Externally, we are all aware of the dramatic changes in the capital markets that have occurred worldwide during the past 5-10 years. There has been a move away from traditional forms of financing, and a collapse of many of the barriers to globalization. Companies all over the world are now competing against each other for new capital. Add to this the changing role of the institutional investor. In many countries, including the US, corporate ownership is becoming increasingly concentrated in institutions. In all countries, institutions are achieving greater influence as the source of future capital, on a global basis. Clearly, CalPERS is not the only institution to exercise its rights as an owner. In my view, corporate governance was really born here, in the UK. But, throughout the world, institutions are awakening to the opportunities presented by governance activism.

These internal and external forces merged so that, in March of 1996 and after a year-long study, CalPERS Board formally adopted its International Corporate Governance Program. As the first step in implementing this program, in December of 1996 our Board adopted a set of Global Governance Principles. The Principles focus on 6 basic concepts that we think are fundamental to free and fair markets throughout the world. Moreover, the Principles reflect the core of what we believe the corporate/shareholder relationship should be. Specifically, the 6 Global Principles are:

  1. Directors should be accountable to shareholders, and management accountable to directors. To ensure this accountability, directors must be accessible to shareholder inquiry concerning their key decisions affecting the company's strategic direction.

  2. Information about companies must be readily transparent to permit accurate market comparisons; this includes the notion of some globally accepted minimum accounting standard.

  3. Investors – even minority and foreign investors – must be treated equitably and upon the principle of one share/one vote.

  4. Proxy materials should be written in a manner designed to provide shareholders with the information necessary to make informed voting decisions. Similarly, proxy materials should be distributed in a manner designed to encourage shareholder participation. All shareholder votes, whether cast in person or by proxy, should be formally counted; vote outcomes should be formally announced.

  5. Each market should adopt its own Code of Best Practices; and, where such a code is adopted (as in the UK), companies should disclose to their shareholders whether they comply with it.

  6. Finally, CalPERS believes that corporate directors and management should have a long-term strategic vision which at its core emphasizes sustained shareholder value. In turn, despite differing investment strategies and tactics, shareholders should encourage corporate management to resist short-term behavior by supporting and rewarding long-term superior returns.

These are CalPERS Global Governance Principles. They represent the foundation for the next step in our program: to develop governance principles that are specific to certain markets. Our Board chose four specific markets, which represent our largest foreign holdings: the UK, France, Germany and Japan. Just last week, our Board approved market-specific principles for the UK and France; Germany and Japan will come later in the year. In each of these sets of principles, you will note that they are based on the existing governance activities of investors in those countries.

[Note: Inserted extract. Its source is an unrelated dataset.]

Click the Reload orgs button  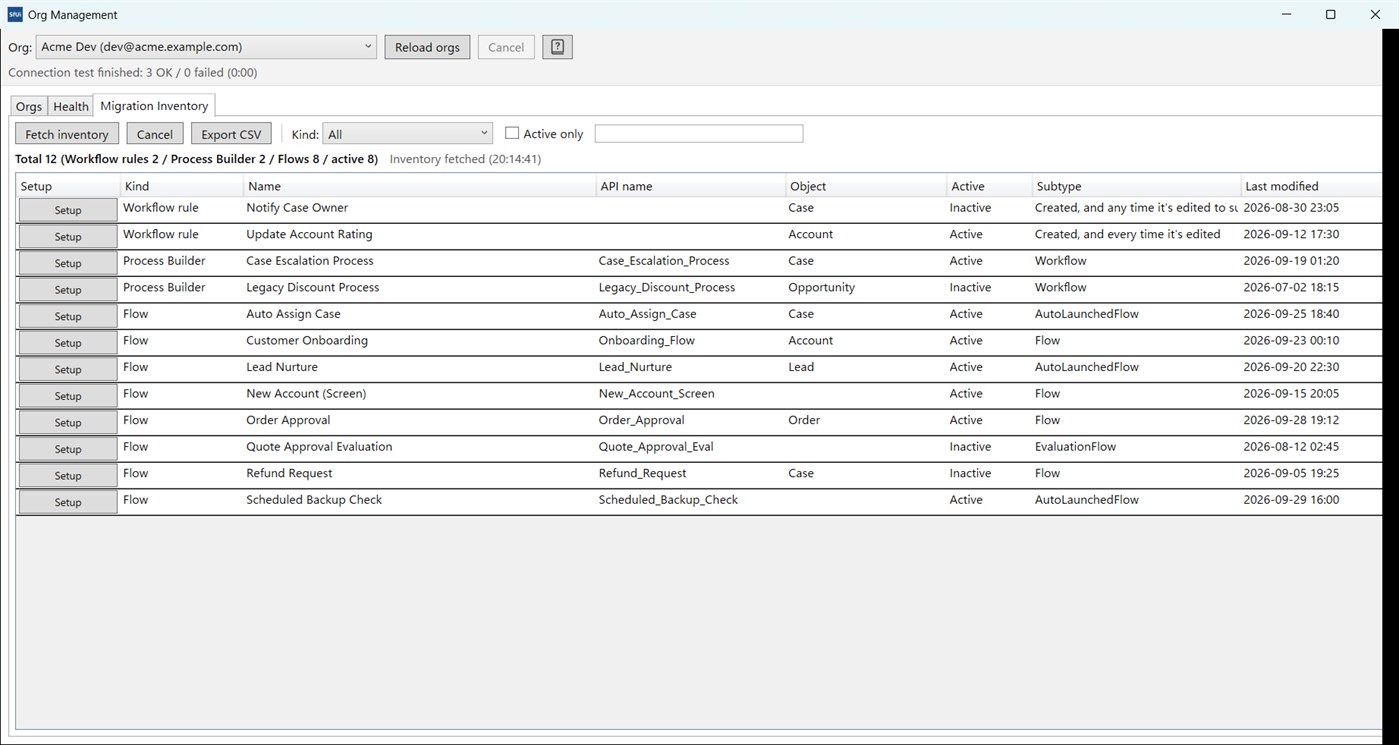[x=427, y=47]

First, the UK principles will call for the existing codes of best practices (that is, Cadbury and Greenbury) to be the minimum benchmarks; we hope that these codes are strengthened by future reviewing committees (including Hampel), and not weakened. We also suggest that future reviewing committees include a non-UK investor who has demonstrated a commitment to good governance principles.

We believe that the structure of boards – worldwide – should be built upon the twin concepts of independence from management and accountability to shareholders. In the UK, this should include:

  • independent chairmen;
  • a majority of independent directors (even beyond Cadbury's recommended minimum);
  • key committees consisting entirely of independent directors;
  • appropriate training for directors, focusing on their enhanced monitoring responsibilities; and
  • enough time to truly perform their duties, which means a limitation on the total number of boards on which directors sit.

CalPERS will also be proposing several points designed to strengthen the director-shareholder relationship in the UK, including:

  • the regular election of all directors (even executive directors);
  • the elimination of classified director terms;
  • the incorporation of confidential voting
  • improved access by shareholders to the proxy; and
  • greater focus on pay-for-performance criteria.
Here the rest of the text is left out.